В то остановившееся мгновение, пока она стояла у голубой занавески с чем-то темным в руках и не знала, куда девать это темное, Толя впервые увидел мать со стороны. Раньше, когда он привычно видел ее каждый день, его застал бы врасплох вопрос: какая она, его мама, какие у нее глаза, какое лицо? В детстве он говорил: «Моя мама самая красивая». Но он точно так же сказал бы: «Солнце самое солнечное». Она такая, какая есть, другая – это уже не мама. Глазам ее, походке, лицу он мог бы дать лишь одно определение: мамино. Серые, черные, карие глаза – это у других, у мамы они – ласковые или сердитые.

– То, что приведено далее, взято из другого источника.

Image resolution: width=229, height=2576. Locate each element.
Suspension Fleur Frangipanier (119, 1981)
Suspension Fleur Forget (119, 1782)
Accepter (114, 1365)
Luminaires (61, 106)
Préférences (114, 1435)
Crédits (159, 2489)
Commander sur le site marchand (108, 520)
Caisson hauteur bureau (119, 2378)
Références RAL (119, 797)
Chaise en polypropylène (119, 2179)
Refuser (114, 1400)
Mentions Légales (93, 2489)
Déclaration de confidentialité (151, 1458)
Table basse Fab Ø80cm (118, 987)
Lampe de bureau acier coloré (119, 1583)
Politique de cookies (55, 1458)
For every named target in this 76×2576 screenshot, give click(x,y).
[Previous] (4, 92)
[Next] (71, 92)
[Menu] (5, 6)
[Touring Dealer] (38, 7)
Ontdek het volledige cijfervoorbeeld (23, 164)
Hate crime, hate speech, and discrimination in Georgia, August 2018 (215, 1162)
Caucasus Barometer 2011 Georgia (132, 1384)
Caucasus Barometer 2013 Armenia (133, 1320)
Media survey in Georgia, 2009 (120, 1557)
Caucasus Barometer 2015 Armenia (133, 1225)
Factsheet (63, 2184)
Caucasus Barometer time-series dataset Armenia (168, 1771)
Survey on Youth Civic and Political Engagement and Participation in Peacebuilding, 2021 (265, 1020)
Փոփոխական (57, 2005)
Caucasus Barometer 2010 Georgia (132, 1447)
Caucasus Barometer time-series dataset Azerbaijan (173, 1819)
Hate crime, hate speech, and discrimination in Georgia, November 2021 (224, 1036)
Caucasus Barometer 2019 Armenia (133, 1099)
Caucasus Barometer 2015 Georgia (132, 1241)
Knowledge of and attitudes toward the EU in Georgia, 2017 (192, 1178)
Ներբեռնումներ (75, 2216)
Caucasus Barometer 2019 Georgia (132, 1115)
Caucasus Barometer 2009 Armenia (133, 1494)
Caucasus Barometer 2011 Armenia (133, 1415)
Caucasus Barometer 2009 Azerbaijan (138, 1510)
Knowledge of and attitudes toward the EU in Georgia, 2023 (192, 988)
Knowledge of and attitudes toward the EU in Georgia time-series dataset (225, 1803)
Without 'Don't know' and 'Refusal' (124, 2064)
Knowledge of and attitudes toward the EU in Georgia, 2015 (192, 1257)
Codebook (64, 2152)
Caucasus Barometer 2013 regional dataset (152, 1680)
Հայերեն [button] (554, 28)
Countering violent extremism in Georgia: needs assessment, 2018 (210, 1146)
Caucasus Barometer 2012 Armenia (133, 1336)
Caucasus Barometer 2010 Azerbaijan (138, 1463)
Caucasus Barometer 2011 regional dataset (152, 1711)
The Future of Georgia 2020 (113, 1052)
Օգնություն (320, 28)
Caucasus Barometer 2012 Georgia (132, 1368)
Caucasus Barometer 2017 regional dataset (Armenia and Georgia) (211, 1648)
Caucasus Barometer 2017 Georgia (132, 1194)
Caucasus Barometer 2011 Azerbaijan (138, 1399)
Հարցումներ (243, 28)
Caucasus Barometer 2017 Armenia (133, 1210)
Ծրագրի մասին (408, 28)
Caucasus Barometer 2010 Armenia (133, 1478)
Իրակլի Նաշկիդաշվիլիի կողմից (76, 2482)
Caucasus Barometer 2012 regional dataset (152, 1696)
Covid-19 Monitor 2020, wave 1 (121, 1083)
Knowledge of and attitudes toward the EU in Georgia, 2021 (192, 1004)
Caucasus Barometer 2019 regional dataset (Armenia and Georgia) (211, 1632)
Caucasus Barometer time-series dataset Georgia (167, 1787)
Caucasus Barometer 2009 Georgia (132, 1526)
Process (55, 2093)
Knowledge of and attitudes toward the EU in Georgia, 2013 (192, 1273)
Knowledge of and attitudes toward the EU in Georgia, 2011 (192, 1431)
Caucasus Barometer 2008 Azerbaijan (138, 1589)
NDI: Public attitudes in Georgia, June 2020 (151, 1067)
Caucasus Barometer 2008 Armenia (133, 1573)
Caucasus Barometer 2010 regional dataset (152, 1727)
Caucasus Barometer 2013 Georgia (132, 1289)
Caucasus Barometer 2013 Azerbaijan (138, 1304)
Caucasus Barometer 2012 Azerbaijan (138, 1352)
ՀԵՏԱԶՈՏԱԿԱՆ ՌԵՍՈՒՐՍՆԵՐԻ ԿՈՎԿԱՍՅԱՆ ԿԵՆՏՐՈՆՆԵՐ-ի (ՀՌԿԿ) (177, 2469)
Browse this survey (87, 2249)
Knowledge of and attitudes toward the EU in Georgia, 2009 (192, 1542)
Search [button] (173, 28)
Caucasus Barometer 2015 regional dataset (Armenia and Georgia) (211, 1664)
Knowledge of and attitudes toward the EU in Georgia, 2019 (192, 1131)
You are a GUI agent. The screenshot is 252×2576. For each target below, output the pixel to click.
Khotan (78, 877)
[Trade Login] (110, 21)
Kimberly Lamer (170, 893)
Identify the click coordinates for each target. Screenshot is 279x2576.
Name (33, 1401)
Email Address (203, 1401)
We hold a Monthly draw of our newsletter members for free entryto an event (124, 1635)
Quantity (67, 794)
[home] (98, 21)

Теперь, со стороны, Толя видит, что глаза эти светлые-светлые, как река в жаркий полдень. И мама не только для него, но и для всех красивая, и так хорошо, что она чуть-чуть полная и что она собирает пышные темно-золотистые волосы в простой узел, и ей так идет это белое в дымчатую полосу платье с короткими рукавами. Все это Толя впервые увидел и отметил каким-то новым мгновенным чувством. И напряженный залом бровей, не распрямляющийся даже при улыбке, по-новому видел Толя. Раньше он только ощущал его: в нем как бы собиралось то, что вызывало в нем ответное чувство радости, горечи, обиды или злости. Глупой детской злости!
– Ну что, сынок? Похудел как…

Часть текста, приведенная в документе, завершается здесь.